Annual Security Validation (ASV) Procedure

Standard: DSPT Section 9.4 Review Cycle: Annual (January) Responsible: CTO ([SIRO Name])

1. Scope of Validation

The annual review assesses the effectiveness of:

• Network Defenses: Firewall rules, VPC isolation, and TLS configurations.
• Access Controls: MFA enforcement and the "Joiners/Movers/Leavers" process.
• Vulnerability Management: The speed and success of patching High/Critical CVEs.

2. Assurance Methodology

1. Automated Evidence: Review of the last 12 months of GitHub Action logs and pip-audit history to confirm zero unpatched 'Critical' vulnerabilities in production.
2. Configuration Audit: Manual spot-check of Northflank project settings to ensure "Zero-Default" passwords and no unauthorized port exposure.
3. Third-Party Health: Confirmation that Northflank and other sub-processors have maintained their security certifications (ISO/SOC2).
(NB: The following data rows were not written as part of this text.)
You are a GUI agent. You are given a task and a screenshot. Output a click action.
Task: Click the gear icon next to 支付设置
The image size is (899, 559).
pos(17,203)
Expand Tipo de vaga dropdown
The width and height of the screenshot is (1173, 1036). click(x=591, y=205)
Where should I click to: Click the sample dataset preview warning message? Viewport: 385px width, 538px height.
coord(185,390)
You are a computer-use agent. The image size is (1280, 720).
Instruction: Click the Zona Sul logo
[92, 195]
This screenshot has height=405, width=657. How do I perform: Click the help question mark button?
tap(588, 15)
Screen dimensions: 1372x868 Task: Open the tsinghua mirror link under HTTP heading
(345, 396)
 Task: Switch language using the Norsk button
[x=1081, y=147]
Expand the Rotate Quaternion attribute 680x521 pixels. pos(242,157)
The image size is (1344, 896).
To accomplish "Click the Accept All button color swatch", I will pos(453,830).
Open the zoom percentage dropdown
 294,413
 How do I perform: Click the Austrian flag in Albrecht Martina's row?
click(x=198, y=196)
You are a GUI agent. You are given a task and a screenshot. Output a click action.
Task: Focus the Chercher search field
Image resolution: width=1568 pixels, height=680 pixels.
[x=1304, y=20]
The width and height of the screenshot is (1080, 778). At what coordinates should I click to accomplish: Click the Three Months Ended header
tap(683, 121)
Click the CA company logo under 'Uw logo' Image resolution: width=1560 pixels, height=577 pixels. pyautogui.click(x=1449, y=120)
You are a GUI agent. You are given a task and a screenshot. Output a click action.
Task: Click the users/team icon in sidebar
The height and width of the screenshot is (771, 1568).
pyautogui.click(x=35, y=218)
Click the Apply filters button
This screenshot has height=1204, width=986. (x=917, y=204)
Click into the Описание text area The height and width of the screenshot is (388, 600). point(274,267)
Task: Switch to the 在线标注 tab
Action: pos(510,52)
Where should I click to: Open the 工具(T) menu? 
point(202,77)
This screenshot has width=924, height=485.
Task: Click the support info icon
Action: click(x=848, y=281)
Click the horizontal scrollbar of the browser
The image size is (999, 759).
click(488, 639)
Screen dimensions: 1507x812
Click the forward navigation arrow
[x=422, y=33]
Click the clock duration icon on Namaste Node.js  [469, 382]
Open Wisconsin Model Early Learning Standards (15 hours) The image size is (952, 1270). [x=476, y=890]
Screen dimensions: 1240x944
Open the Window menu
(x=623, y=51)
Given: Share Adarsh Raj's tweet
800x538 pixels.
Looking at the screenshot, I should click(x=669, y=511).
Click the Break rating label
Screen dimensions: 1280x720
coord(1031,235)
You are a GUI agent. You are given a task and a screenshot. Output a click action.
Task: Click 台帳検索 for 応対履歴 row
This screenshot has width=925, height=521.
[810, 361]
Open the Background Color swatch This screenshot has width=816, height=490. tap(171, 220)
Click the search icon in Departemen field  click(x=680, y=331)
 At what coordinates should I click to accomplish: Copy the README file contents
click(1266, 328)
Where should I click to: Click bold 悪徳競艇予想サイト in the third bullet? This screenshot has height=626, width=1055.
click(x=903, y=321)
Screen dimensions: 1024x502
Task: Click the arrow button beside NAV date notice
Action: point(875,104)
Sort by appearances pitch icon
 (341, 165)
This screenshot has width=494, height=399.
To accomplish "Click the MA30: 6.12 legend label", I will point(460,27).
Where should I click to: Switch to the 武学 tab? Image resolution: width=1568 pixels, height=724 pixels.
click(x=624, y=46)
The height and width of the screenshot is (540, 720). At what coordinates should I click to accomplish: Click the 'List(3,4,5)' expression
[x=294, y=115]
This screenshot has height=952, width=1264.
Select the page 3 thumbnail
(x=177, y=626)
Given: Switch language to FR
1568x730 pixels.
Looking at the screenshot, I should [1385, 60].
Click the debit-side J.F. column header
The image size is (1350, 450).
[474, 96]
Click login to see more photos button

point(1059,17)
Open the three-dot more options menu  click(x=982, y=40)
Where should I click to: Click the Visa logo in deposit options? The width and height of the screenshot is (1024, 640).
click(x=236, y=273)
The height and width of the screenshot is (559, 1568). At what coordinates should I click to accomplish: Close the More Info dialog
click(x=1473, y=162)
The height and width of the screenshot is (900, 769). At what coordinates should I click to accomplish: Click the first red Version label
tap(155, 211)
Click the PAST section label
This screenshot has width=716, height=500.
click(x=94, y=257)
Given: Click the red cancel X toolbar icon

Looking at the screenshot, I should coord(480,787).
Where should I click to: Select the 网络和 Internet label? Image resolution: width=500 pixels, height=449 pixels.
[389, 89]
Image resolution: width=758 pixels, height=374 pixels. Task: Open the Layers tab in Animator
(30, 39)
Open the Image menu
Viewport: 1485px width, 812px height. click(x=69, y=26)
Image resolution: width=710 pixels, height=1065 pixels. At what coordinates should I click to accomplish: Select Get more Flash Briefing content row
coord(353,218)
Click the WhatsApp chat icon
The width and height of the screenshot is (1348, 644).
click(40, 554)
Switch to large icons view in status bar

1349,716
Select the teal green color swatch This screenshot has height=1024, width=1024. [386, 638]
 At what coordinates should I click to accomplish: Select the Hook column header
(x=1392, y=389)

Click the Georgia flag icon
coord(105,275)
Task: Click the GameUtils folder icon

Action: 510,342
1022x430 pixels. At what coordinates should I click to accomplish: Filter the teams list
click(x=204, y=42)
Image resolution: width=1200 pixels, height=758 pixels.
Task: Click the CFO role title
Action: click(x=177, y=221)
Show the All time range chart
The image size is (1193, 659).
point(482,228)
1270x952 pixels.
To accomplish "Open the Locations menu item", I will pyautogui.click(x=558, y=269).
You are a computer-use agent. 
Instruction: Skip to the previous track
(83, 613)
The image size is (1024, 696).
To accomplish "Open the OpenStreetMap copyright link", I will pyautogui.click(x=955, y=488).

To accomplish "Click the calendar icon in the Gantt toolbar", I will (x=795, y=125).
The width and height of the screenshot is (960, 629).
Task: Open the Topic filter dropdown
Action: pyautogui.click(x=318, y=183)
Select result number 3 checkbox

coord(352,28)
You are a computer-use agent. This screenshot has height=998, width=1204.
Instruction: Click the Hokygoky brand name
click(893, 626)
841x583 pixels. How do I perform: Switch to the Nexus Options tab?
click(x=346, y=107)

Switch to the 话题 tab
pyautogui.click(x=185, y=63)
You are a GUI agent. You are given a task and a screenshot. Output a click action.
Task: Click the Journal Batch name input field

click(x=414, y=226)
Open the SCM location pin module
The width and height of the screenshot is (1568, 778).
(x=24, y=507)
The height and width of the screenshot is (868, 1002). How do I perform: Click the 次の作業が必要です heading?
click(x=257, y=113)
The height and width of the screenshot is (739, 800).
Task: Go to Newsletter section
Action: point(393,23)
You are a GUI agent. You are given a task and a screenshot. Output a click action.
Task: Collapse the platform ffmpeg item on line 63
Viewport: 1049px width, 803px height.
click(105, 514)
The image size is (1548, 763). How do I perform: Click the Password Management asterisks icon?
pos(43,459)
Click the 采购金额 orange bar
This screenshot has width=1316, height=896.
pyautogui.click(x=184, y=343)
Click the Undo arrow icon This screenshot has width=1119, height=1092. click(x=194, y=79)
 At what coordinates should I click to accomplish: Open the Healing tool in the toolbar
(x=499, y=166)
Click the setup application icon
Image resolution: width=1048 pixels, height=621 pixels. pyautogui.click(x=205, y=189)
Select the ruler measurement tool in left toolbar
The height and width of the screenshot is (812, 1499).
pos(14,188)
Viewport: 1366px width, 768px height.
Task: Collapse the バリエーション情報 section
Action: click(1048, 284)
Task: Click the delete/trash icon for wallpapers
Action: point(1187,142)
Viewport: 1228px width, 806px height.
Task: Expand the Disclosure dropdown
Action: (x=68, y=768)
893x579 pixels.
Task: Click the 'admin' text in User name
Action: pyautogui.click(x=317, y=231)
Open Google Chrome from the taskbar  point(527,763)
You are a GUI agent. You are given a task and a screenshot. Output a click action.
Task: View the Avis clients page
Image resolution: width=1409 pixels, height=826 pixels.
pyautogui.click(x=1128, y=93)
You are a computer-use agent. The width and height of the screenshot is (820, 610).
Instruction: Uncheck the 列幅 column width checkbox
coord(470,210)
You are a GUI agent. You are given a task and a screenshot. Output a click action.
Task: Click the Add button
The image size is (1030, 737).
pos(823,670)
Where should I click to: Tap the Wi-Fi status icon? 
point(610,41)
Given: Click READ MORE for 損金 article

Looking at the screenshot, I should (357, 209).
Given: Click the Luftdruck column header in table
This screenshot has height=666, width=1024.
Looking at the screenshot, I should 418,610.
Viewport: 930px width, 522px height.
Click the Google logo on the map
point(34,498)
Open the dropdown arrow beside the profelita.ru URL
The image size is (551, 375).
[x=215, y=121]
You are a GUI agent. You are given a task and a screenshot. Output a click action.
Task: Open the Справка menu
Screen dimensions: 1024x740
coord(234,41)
3. 2026 Validation & Action Plan

• Status: Validation completed 03/01/2026.
• Findings: Network controls remain effective; current "Shift-Left" scanning is identifying vulnerabilities before they reach production.
• Action Items for 2026:
  • Q2: Standardize all developer environment "Keychains" to prevent local SSH key exposure.
  • Q3: Conduct a "Tabletop Exercise" simulating a database recovery from backup.
  • Q4: Perform a formal review of our Sovereign Security model against the updated NCSC Cloud Security Guidance.